Hal ini sejalan dengan apa yang dikatakan oleh ketua K.R.I pusat, Ikbal, atau yang biasa dipanggil Cak Kabul, dalam sebuah acara buka bersama di Joka, sabtu (20/6) sore, bahwa dasar pendirian K.R.I adalah berbagi, peduli dan beradaptasi dalam bentuk saling sinau, tentang apa saja oleh siapa saja, sesuai kemampuan dan kemauannya. Termasuk mampu secara kreatif mandiri mengadakan baju dan kaos seragam K.R.I serta memilih berkonsentrasi di bidang tertentu, seperti K.R.I chapter Malang Raya yang berkonsentrasi di klater edukasi dan mitigasi.

Dalam acara buka bersama itu pun terlontar ide membuat kegiatan rutin yang melibatkan masyarakat sekitar dalam rangka sosialisasi kelembagaan dan program pengenalan pengurangan risiko bencana. Sementara gagasan untuk pendidikan dan pelatihan bagi anggota K.R.I dalam rangka peningkatan kapasitas dalam penanggulangan bencana, kiranya perlu waktu tersendiri untuk membahasnya, karena perlu persiapan yang matang agar berdaya guna dan berhasil guna.

Menurut Teddy, peserta dari chapter Malang raya, perlu mencari kenalan yang bisa menghubungkan kepada pihak lembaga donor agar mudah mendapatkan bantuan dana kegiatan maupun mengikuti pelatihan tingkat nasional yang deselenggarakan oleh lembaga donor yang bekerjasama dengan BNPB.

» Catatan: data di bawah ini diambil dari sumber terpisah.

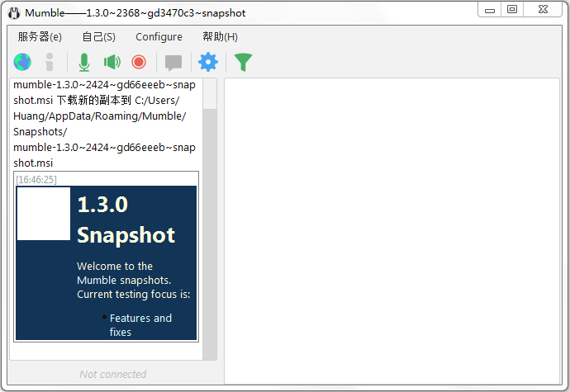Open the 服务器(e) menu
Viewport: 570px width, 392px height.
pyautogui.click(x=40, y=37)
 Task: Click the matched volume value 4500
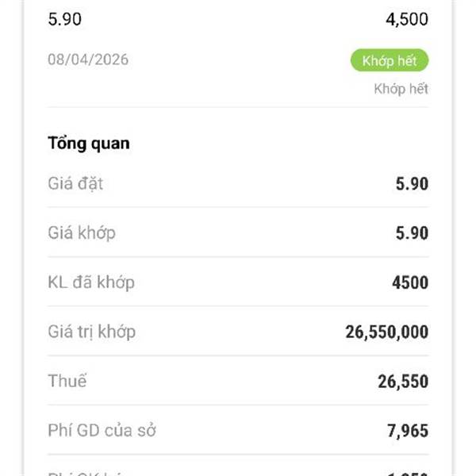point(409,282)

Lontaran ide dan pertanyaan silih berganti pun selalu mendapat sambutan yang antusias dari peserta buka bersama sambil menikmati hidangan takjil yang enak menyehatkan, bahkan berlebih sehingga bisa dibawa pulang dan satpam perumahan pun kebagian.

Tidak ketinggalan, batu akik pun juga menjadi pembicaraan hangat serta saling pamer akik yang dikenakan, sekaligus Tanya harga dan jenisnya untuk menambah wawasan tentang per-batuakik-an yang saat ini sedang naik daun dan menjadi trending topic di seantero Indonesia.

Yang jelas, sekecil apapun kegiatan K.R.I pasti akan membawa dampak peningkatan kapasitas anggota, termasuk keterlibatan Papa Mbothe dan kawan-kawan dalam melakukan upaya pencarian mayat korban bunuh diri di Sungai Jagir, serta saling sinau water rescue bersama Team Srikandi Tangguh binaan BPBD Sidoarjo, kiranya perlu dijadikana agenda K.R.I rutin sebagai upaya promosi  eksistensinya (dalam rangka rekruitmen anggota dan kaderisasi).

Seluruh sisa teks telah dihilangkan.